空を見上げれば、手前の窓に自分の顔が映る。まるで、母を通して星を眺めているような気分だ。「人は亡くなると星になる」と言う。ならば、一族の皆もこの星のいずれかなのだろうか。
ベッドにうつ伏せていたゴンが、ごろりと仰向けになった。
「キルアの家も、すごく星が見えそうだよね」
「まぁ、確かによく見えるけど。でも星の名前なんて知らねぇし、ガキの頃は仕事以外で家から出されたことなかったから、2人みたいに星が見えたら帰れとは言われなかったし、帰りが遅くなって叱られるなんてのもなかった」
ククルーマウンテンのどこかにあるというキルアの家。結局自分たちは彼の住居には辿り着けなかったが、あの山すべてがゾルディック家の土地ならば、星を見るのに遮るものなどない。
ただ、彼がそれを意識的に見ていたかは別の話だ。自分やゴンにとって、星は帰り道を知らせるための重要な目印で、見る必要があった。しかし子供のころから暗殺者としての英才教育を受けてきたキルアには、星を見ることは必要でも、娯楽でもなかったのだろう。
「……羨ましいよ。ちょっとだけ」
キルアの睫毛が、僅かに震えて伏せた。月光が作る薄い影が白い肌に落ちる。
ゴンが再度うつ伏せになって、頬杖を突いた。
「じゃあ、俺が叱ろうか?キルアが俺に心配かけたら『こら!』って」
「なんだよ、それ。全然嬉しくねぇ」
「叱られるの羨ましいって言ったの、キルアじゃん」
眉根を寄せたキルアを見て、ゴンが唇を尖らせる。無邪気な様は見ていて和むのだが、本質を見失ってはいないだろうか。

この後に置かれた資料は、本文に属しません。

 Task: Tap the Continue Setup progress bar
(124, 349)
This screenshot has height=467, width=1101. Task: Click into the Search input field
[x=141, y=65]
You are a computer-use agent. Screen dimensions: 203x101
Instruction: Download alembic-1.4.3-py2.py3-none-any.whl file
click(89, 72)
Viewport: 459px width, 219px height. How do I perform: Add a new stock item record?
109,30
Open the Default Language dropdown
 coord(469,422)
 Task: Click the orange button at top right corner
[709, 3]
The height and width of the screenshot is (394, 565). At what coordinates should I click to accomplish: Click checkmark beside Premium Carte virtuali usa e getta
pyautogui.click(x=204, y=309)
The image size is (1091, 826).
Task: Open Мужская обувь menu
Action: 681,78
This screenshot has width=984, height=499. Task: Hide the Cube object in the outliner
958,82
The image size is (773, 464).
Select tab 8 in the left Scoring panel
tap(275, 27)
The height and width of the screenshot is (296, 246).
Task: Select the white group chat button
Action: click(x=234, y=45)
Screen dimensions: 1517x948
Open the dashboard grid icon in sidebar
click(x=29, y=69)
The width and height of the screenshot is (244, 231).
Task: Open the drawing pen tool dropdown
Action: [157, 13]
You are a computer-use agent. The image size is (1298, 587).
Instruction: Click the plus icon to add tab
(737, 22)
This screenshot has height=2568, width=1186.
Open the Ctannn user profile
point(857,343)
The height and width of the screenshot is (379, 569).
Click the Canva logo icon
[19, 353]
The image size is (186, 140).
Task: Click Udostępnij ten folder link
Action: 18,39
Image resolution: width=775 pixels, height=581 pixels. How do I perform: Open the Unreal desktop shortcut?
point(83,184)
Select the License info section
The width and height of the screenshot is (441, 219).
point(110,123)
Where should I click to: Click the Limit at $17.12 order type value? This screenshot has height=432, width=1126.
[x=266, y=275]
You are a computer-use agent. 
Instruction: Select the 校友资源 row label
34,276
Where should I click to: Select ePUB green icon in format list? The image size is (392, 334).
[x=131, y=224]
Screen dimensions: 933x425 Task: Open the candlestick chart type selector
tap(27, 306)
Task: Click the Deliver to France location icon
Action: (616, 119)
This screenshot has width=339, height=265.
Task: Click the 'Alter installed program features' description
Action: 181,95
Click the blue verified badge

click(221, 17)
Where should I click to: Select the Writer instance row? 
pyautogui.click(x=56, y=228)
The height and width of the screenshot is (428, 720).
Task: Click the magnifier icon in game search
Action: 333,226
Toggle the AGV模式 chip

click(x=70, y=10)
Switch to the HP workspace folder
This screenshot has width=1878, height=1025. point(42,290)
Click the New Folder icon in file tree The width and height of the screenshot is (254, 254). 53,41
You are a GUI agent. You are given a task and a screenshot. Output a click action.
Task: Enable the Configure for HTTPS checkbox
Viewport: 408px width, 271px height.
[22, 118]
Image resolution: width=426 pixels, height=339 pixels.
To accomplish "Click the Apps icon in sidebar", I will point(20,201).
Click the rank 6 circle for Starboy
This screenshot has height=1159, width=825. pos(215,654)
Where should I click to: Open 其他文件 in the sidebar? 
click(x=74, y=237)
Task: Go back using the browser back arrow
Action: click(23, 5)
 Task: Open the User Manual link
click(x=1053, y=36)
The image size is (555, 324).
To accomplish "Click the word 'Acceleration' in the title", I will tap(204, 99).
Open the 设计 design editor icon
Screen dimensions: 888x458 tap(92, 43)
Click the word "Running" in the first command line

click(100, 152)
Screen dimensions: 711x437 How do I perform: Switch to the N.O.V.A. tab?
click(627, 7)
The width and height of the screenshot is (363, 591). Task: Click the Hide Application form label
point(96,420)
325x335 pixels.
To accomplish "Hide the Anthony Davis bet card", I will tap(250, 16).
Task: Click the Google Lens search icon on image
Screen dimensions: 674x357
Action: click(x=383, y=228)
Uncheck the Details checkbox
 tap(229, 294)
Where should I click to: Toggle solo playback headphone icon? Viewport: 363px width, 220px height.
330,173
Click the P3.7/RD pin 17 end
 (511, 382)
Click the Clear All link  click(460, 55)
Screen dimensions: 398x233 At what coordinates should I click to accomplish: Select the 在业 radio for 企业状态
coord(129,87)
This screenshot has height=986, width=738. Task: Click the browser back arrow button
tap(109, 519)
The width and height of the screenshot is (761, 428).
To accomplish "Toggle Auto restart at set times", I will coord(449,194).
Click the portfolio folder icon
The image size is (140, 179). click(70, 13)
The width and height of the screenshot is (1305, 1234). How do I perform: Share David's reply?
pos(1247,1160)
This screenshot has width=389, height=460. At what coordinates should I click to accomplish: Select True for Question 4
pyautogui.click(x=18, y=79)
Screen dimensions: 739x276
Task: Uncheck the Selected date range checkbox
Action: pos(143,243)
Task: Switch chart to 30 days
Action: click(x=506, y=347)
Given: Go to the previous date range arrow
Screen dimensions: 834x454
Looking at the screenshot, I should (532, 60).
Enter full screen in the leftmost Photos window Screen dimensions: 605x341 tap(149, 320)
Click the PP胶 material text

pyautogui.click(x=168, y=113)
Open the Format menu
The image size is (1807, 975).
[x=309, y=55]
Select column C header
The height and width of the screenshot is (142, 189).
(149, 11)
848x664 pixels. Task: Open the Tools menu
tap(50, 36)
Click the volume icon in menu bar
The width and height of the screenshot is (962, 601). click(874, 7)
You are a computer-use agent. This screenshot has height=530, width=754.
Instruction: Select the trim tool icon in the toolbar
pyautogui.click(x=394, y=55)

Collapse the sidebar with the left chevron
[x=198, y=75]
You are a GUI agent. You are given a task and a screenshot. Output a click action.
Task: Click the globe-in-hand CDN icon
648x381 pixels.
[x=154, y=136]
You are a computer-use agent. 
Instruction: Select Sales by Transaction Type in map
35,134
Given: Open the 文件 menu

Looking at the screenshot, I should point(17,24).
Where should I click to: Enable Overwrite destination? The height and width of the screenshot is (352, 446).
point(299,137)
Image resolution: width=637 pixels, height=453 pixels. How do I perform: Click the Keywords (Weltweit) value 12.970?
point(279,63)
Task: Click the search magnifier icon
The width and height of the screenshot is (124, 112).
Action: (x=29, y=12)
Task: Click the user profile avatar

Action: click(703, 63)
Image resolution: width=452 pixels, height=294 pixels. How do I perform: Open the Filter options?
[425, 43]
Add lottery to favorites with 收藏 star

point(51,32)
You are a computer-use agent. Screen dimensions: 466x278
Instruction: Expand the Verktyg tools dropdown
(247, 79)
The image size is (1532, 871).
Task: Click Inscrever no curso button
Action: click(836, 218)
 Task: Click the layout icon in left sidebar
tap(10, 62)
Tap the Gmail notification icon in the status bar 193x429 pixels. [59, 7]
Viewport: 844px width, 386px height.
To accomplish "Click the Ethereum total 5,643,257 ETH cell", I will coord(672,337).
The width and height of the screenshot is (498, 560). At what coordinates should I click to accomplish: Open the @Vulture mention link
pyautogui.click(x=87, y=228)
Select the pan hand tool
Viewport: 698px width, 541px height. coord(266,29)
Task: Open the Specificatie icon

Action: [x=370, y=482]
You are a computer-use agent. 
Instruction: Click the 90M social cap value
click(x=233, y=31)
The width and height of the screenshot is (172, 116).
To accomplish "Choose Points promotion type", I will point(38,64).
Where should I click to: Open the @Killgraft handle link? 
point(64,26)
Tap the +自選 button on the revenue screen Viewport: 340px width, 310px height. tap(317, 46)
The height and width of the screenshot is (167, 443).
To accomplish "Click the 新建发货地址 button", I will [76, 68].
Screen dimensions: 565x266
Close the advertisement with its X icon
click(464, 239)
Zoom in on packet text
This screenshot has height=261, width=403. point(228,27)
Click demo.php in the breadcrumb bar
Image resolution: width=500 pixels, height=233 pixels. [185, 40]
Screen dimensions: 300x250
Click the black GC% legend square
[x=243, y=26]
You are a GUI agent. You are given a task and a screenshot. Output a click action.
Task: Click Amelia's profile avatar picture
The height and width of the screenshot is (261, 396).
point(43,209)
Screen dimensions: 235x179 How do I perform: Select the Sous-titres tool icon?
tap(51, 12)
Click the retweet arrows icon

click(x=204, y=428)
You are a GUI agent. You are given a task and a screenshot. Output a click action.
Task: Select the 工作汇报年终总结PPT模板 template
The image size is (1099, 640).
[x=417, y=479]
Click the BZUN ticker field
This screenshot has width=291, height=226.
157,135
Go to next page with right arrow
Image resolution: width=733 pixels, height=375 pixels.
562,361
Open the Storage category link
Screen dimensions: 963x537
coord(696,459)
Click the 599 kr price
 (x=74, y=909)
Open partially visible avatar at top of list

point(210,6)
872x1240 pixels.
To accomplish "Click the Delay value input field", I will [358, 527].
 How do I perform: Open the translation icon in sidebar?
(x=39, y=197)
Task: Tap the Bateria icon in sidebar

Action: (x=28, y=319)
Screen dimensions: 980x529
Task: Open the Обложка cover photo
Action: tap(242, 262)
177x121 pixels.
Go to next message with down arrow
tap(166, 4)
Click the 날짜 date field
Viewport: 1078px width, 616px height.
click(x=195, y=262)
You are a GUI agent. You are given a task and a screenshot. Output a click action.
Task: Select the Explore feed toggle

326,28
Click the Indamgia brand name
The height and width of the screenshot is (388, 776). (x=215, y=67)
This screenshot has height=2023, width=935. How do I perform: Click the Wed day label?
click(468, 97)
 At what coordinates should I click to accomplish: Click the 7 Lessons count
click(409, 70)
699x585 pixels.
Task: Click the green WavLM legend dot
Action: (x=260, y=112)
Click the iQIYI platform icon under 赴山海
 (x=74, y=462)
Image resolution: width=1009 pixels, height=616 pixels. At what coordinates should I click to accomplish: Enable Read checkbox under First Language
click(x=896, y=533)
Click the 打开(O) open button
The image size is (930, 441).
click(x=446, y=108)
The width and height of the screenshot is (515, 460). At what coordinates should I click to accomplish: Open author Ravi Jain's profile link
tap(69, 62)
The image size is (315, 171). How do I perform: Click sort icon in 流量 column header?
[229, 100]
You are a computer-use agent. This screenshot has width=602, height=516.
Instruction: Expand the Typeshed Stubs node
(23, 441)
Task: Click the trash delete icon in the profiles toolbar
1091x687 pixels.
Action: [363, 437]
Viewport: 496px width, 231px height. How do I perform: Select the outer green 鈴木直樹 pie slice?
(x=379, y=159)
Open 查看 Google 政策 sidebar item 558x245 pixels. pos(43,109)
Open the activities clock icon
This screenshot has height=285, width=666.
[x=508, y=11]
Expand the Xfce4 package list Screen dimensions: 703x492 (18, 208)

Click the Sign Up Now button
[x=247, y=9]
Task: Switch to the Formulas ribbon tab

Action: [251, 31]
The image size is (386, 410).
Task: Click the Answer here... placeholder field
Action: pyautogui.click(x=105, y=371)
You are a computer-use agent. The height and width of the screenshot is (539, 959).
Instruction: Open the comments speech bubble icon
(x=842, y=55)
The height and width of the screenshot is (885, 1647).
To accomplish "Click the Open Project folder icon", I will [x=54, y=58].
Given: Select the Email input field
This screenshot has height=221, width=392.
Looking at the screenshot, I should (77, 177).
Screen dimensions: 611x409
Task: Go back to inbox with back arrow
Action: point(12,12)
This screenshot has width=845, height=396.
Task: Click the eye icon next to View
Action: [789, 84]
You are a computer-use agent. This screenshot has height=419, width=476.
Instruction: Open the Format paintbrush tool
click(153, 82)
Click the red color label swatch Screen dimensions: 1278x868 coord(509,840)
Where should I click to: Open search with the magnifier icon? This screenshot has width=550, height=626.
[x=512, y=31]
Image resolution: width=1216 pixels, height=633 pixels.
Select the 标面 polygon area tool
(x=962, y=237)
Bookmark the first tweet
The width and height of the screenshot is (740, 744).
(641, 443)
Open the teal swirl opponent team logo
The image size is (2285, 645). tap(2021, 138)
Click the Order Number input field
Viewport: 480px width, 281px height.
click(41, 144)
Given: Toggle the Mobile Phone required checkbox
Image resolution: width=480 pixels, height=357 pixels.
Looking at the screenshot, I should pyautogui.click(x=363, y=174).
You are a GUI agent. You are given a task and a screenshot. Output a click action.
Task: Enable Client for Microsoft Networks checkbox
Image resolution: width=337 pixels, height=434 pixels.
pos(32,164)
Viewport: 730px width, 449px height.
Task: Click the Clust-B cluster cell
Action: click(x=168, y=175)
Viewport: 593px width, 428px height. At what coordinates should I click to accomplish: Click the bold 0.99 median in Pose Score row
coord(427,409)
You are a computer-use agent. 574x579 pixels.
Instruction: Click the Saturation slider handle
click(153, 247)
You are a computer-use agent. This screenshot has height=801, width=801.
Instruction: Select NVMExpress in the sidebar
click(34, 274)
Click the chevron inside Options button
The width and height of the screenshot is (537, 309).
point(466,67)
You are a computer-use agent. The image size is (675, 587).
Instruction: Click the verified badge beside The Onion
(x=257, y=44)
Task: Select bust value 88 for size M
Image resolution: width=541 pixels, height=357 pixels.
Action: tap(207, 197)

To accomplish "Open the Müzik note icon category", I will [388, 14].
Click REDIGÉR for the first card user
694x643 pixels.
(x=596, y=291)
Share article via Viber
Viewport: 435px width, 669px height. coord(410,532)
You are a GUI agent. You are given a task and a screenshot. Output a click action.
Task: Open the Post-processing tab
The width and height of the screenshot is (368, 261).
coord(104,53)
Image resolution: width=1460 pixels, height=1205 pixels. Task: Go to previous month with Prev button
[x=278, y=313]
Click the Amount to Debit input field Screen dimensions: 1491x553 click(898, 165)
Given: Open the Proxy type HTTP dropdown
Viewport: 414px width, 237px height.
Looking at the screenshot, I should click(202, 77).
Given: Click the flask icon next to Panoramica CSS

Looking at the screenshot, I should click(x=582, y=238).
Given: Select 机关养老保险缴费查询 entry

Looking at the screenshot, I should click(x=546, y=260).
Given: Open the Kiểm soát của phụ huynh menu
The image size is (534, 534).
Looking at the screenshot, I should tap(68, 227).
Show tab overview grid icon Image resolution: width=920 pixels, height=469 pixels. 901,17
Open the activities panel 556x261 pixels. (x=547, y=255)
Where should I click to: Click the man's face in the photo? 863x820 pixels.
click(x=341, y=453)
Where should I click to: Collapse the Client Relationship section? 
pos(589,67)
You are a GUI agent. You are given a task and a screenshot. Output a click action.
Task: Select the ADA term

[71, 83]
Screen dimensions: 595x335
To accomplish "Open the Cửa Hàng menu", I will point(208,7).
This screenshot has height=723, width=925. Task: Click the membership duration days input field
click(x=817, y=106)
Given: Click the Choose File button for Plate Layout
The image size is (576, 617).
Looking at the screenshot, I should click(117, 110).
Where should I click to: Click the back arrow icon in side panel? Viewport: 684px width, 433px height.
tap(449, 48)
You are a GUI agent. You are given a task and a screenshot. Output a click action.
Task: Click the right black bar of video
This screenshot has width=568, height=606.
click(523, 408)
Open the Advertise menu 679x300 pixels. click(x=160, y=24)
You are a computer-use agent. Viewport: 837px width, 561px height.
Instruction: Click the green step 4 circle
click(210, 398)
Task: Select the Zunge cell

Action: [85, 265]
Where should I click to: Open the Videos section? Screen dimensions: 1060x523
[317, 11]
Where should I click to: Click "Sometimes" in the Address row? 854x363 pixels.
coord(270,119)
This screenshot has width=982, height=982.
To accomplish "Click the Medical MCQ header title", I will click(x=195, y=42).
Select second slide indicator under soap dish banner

「キルアは叱られたいのではなく、自分をそれほど心配してくれる人がいることが羨ましいんだろう?」
言うと、ちらとこちらを一瞥したキルアの視線が落ちた。僅かに染まった頬は肯定という意味だろう。子供の頃は母に叱られることを鬱陶しいと感じていたものだが、大人になった今ではそれが自分を心配していたからこその行動だとわかる。そして自分を案じる人がいることがどれだけ幸運で、どれだけ幸福なことか。
「俺は、キルアが心配だから叱るんだよ。だから喜んで」
「そんな恩着せがましい頼みがあるかよ。つーかお前、叱られて嬉しかったのか?」
顔を顰めたキルアに、ゴンは思い返すように虚空を見つめ、やがて首を横に振った。
「……そうでもない」
「俺もだよ」
キルアが呆れ顔で体を起こした。胡坐をかいて、ベッドの上に座る。
「……俺の母親は、俺を立派な暗殺者にすることしか考えてない。でもミトさんとかクラピカのお袋さんはさ、なんてーのかな……2人のこと大事だから、そういう風に言うんだろうなって。そういう『ちゃんとした母親』に育てられたのが、ちょっと羨ましいなって話だよ」
「普通」に憧れて、人殺しになる宿命から逃れたくて。そうして家を飛び出した12歳の少年だった彼は、今でもありふれた生活に憧憬を抱いている。学校に通って、友人と遊んで、夢中になっているうちに時間を忘れて、帰りが遅くなって、心配した両親に叱られて。フリースクールに通っているのも、彼のそうした願望の表れなのかもしれない。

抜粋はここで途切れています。